Am 17.09.2014 22:27 schrieb Claudio Moretti:
My 2c: as far as I remember, rules are pushed into stable when one of
the EFF developers (with commit rights on the main repo) has time to
review them.

There probably is a similar discussion in the list's archive, but the
main reasoning behind this was, also as far as I can remember, that
reviewing a rule is not as easy as it looks like. There are certain
websites that mostly work but have a few pages that fail (epically)
and, in the users' best interests, manual verification was required.

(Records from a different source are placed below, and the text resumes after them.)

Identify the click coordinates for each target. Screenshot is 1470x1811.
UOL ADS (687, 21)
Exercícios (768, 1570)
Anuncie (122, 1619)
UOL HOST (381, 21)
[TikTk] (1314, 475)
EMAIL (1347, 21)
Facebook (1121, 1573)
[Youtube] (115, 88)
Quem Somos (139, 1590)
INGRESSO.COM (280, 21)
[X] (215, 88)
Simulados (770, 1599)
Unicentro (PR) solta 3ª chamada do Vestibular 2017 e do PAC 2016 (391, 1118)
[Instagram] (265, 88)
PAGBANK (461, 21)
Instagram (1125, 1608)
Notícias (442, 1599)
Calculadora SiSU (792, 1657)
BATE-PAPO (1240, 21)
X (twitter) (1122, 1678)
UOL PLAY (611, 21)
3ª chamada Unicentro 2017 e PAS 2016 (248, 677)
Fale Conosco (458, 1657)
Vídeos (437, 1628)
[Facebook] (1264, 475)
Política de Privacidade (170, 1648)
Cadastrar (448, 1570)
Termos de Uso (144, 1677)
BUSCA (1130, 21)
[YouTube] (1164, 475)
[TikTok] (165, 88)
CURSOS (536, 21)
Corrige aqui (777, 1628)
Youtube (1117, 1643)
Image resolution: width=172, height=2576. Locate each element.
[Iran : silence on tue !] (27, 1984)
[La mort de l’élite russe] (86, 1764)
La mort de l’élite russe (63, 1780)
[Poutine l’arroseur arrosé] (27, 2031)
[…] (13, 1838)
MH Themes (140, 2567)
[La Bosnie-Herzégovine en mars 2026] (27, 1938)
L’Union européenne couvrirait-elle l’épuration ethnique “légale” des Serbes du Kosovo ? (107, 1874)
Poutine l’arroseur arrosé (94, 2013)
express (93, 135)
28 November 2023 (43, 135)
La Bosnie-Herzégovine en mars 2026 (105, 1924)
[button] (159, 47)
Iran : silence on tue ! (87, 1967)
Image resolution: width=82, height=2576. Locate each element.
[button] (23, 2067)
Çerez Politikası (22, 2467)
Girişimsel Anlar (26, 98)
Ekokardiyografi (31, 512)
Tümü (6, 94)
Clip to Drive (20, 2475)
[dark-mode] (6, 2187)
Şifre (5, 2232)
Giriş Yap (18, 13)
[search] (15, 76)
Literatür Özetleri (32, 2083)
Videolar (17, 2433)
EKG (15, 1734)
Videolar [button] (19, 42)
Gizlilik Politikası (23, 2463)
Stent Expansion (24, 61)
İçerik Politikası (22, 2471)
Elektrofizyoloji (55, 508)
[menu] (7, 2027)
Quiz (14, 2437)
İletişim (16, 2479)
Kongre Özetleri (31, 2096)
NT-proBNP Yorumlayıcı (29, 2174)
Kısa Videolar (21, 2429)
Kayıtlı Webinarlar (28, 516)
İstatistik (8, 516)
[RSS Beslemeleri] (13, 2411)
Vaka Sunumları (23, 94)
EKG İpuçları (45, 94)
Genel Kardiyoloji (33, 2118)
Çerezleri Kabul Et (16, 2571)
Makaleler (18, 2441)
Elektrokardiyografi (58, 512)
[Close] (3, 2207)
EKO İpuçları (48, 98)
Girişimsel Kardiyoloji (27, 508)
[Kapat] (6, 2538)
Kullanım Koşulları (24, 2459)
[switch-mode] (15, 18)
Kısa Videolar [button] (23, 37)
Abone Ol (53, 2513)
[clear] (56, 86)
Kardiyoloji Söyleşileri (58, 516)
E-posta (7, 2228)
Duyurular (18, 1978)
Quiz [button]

Now, there was talk about writing a testing suite for rulesets, to
allow automatic verification, but nobody had the time to do it... If
you can, you're welcome to try :)

Also, I did write (a while back) a small Python script that compares
the Alexa top 1M with our development branch and spits out the rules
not yet merged in stable that match websites in the list. However,
this can only give you priority on which rules to check first...
Imagine if we automatically merged a broken rule for Google...

/scary thoughts

Anyway, if you can support on the testing suite you'd make a lot of
people in this list very, very happy!

Cheers,

Claudio

Thanks for the info.

Just to pick up the example myself:
Has anyone on the development branch had problems with the rule openstreetmap.org? I haven't. So I vote for an upgrade to the stable branch.

Another thing I stumbled upon:
Is the HTTPS Everywhere Atlas still being updated? For leo.org it states that there is only a rule in the development branch.